■ Task details ■
Rewrite the items from the line containing "Task: Click the Powered by yFiles label" through the end of the items, with "label" changed to "text" and everything else left as it is. Omit the pictures from your answer.

+++ Material to process

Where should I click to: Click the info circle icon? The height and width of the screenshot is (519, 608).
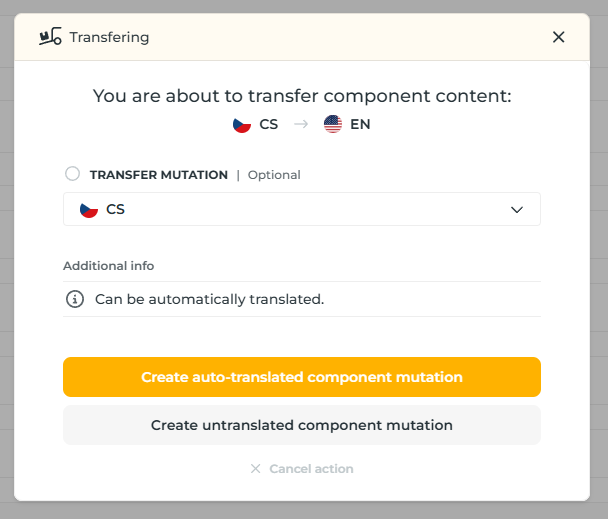[x=74, y=299]
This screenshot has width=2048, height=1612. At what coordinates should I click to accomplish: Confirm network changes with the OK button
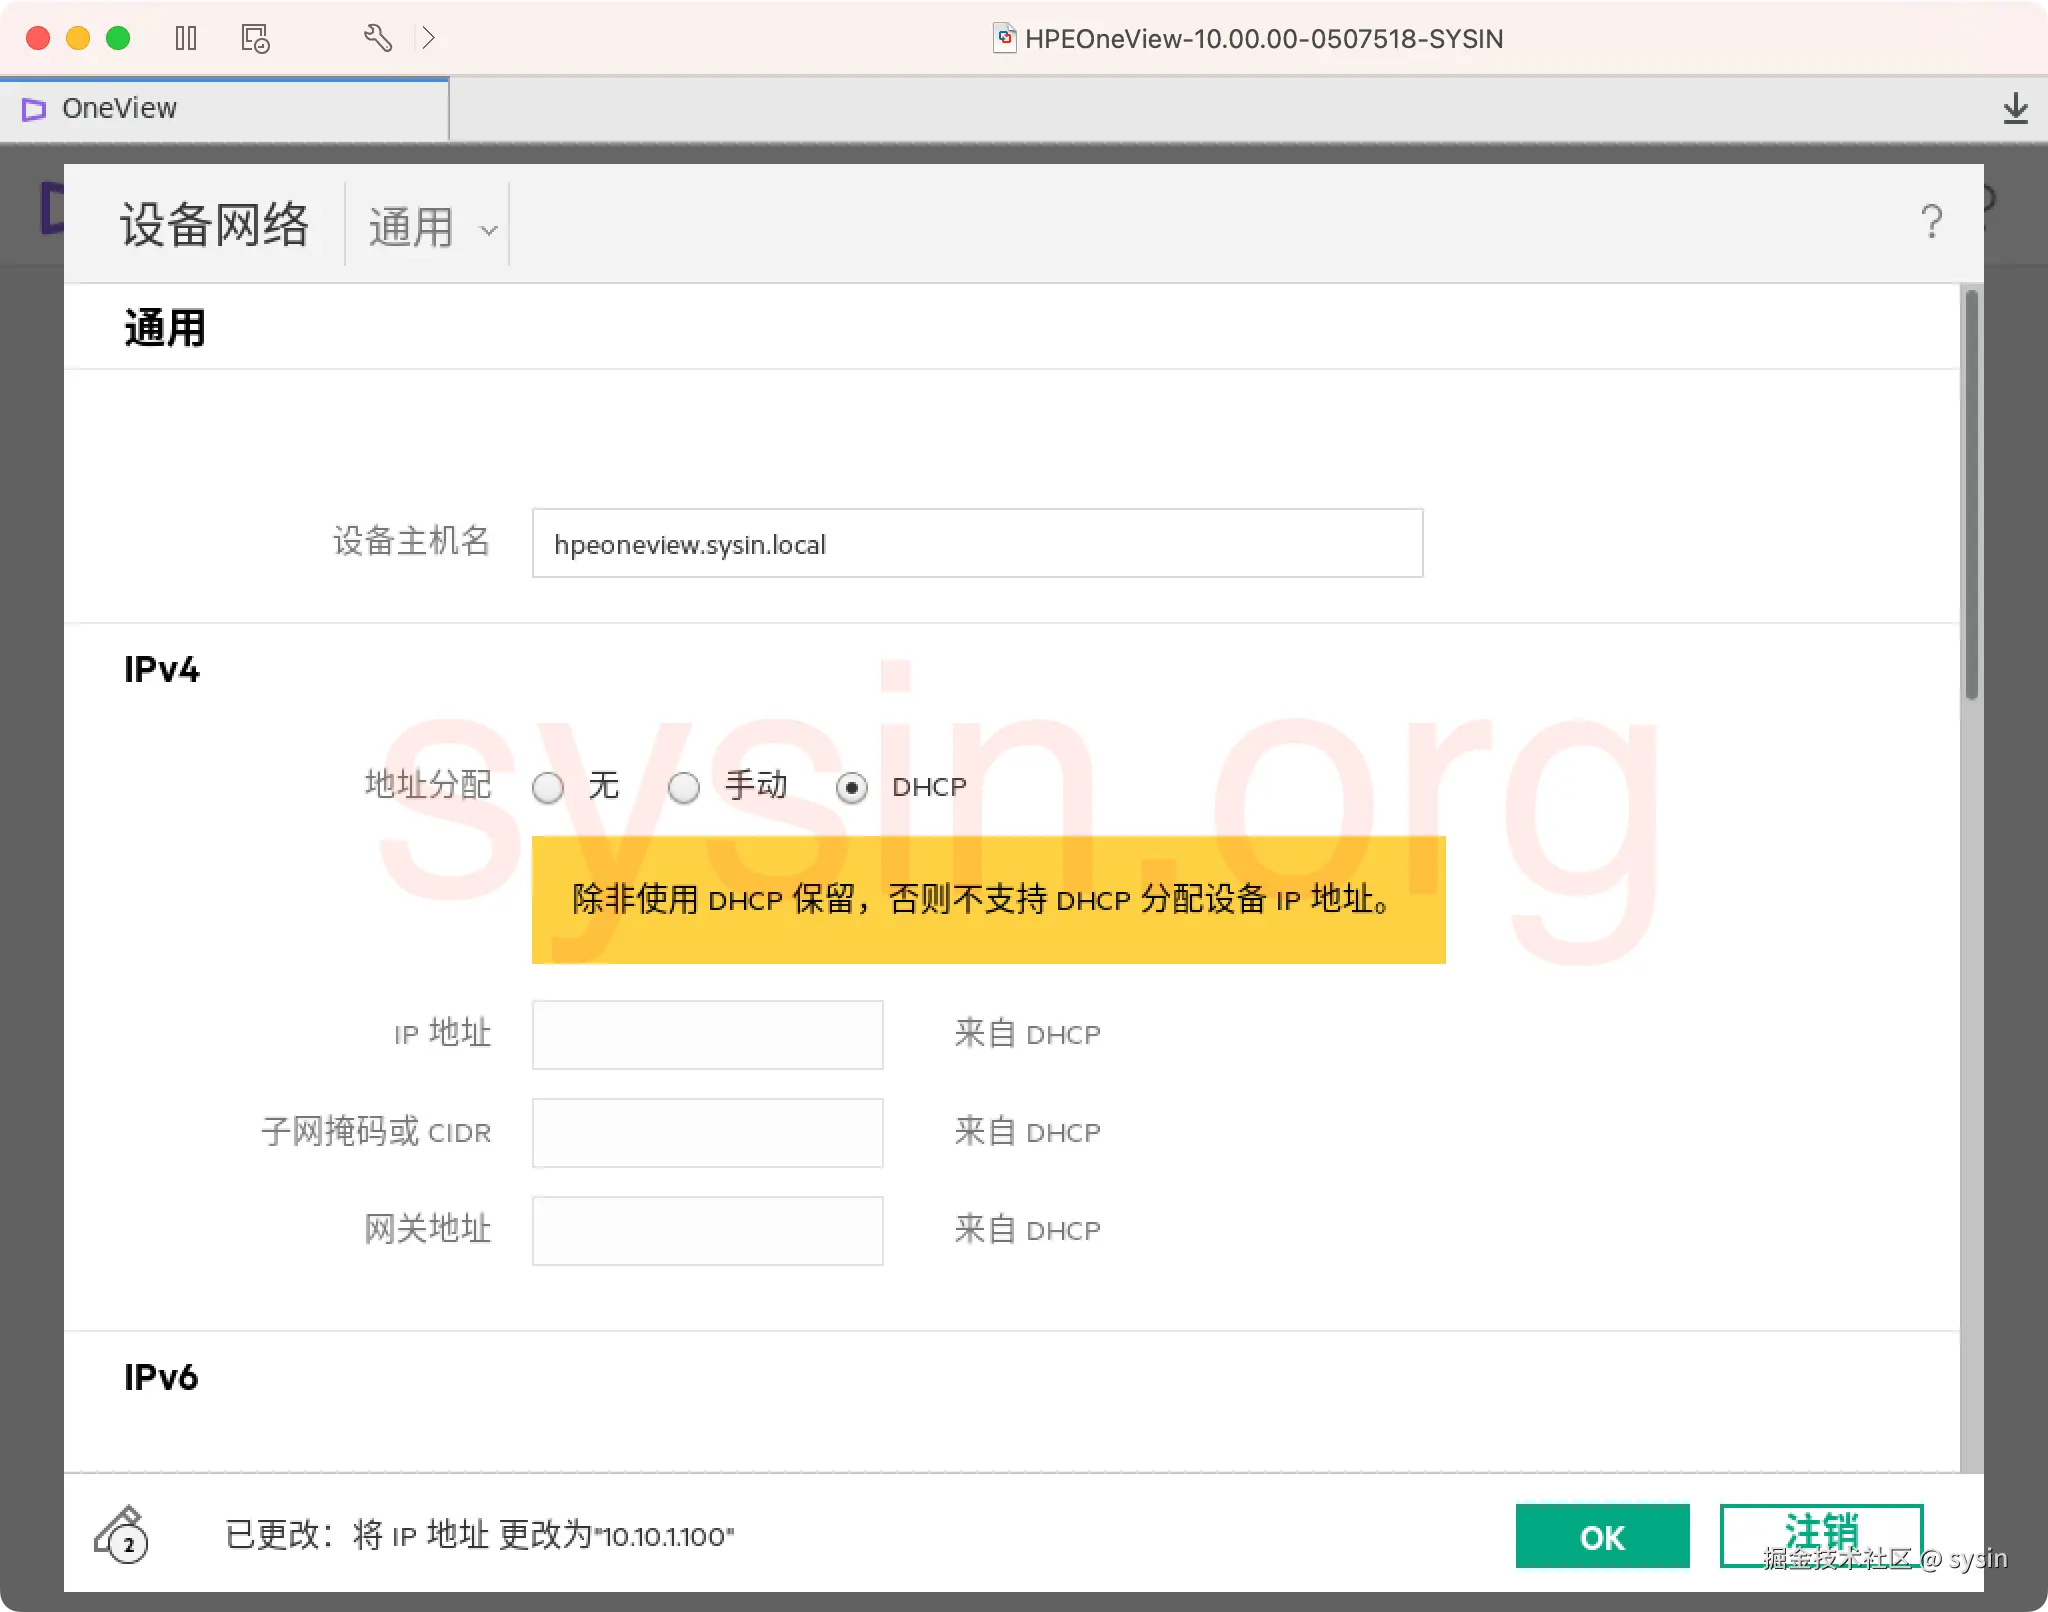click(1601, 1537)
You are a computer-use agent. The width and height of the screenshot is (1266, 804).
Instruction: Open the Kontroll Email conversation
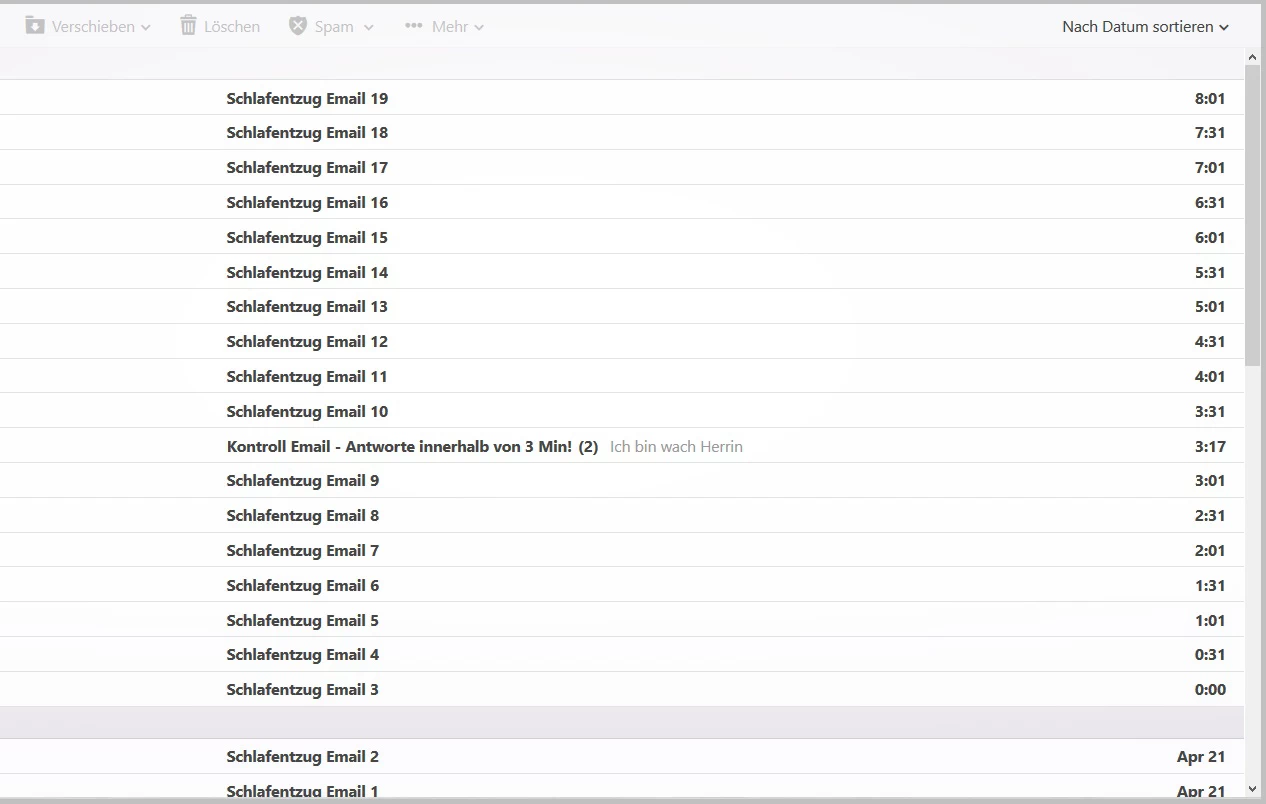[399, 446]

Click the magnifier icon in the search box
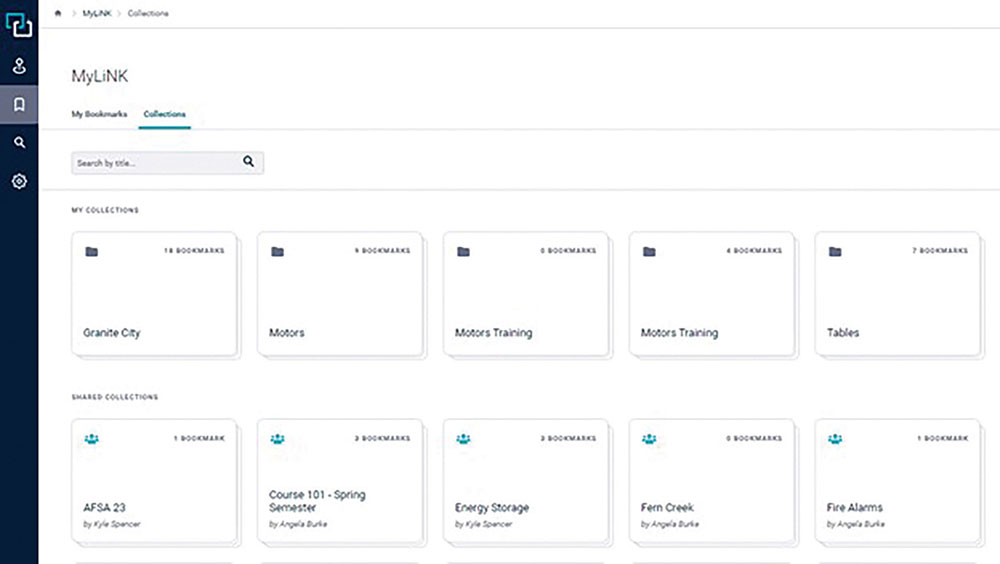249,161
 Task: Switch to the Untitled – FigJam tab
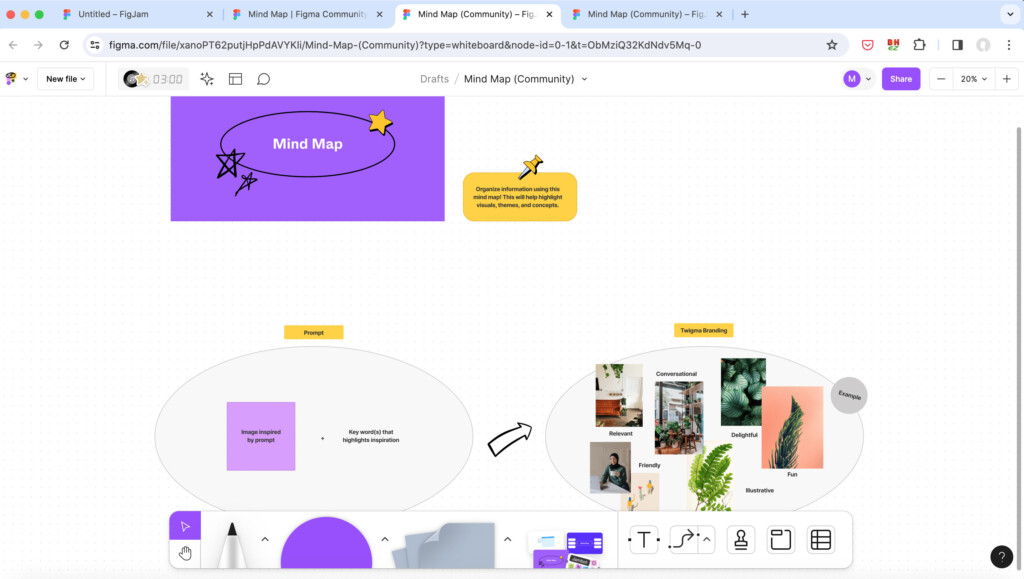click(130, 15)
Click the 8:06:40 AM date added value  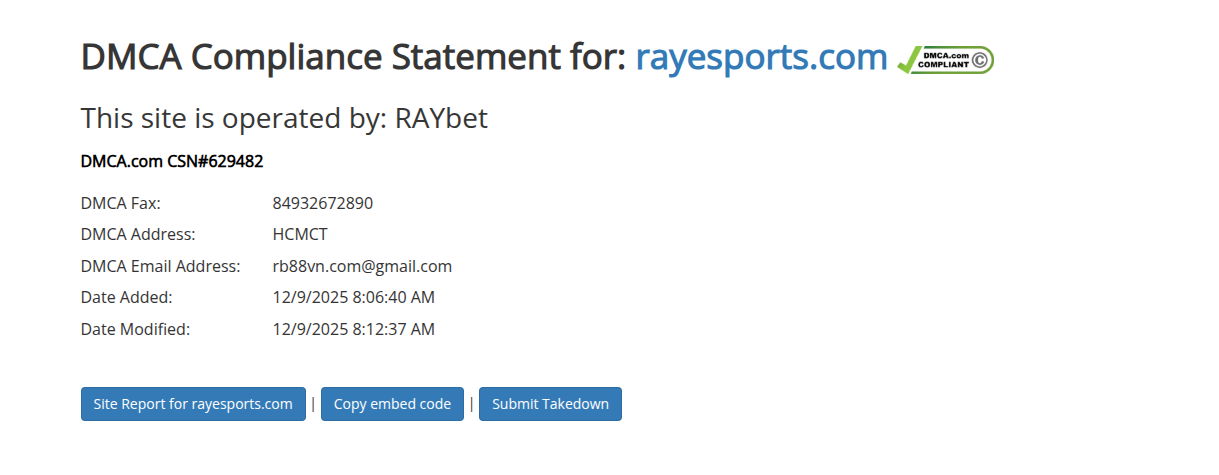(353, 297)
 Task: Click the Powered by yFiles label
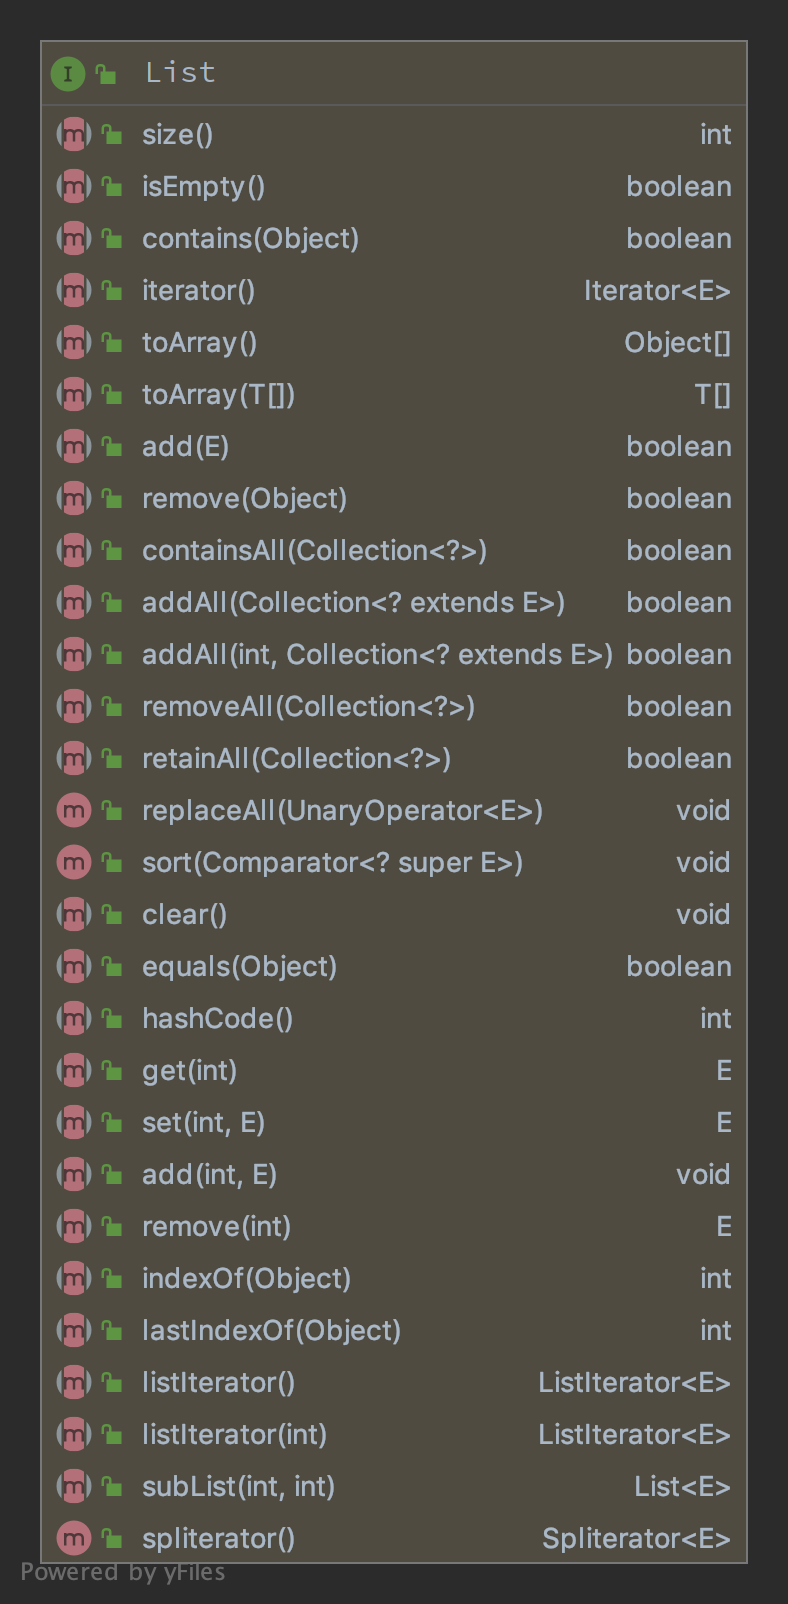tap(123, 1572)
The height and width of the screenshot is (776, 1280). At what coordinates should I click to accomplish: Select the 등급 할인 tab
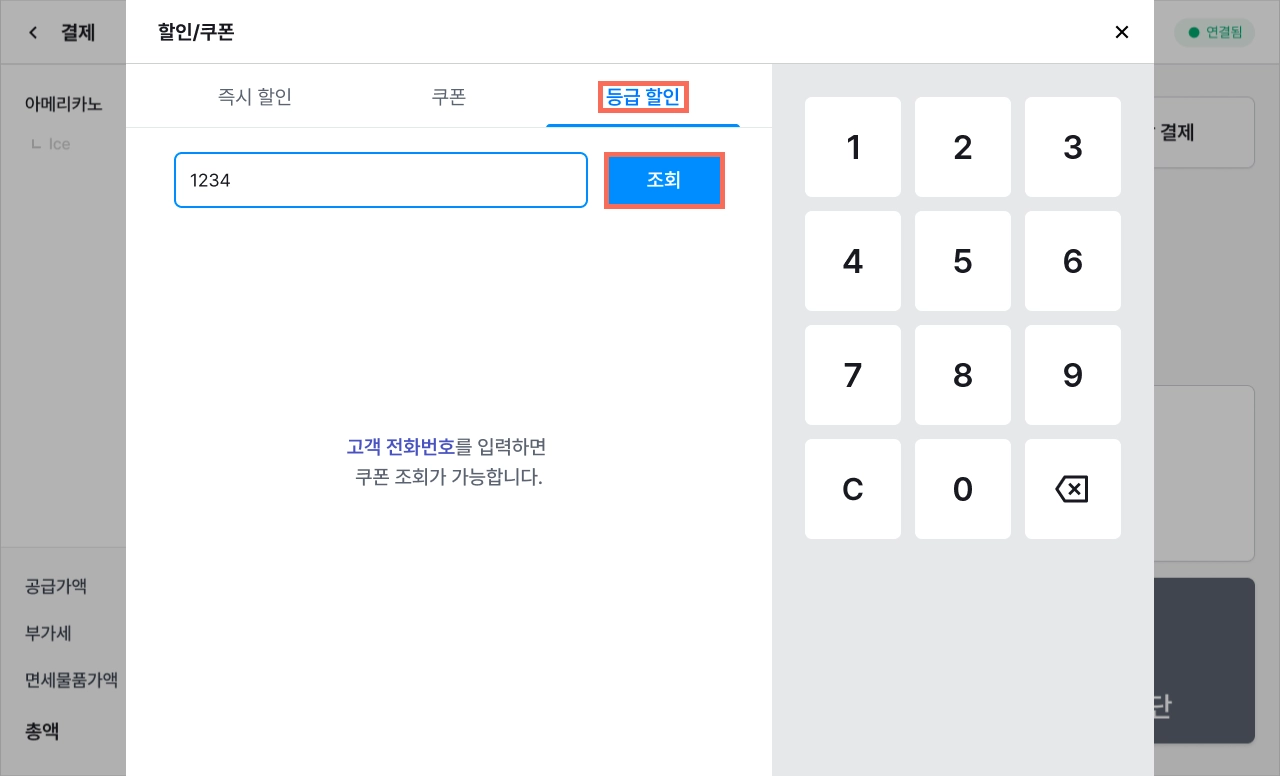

++++++

■ Written solution ■
 Task: Click the Powered by yFiles text
tap(123, 1572)
The height and width of the screenshot is (776, 1280). At what coordinates should I click to accomplish: Select the 등급 할인 tab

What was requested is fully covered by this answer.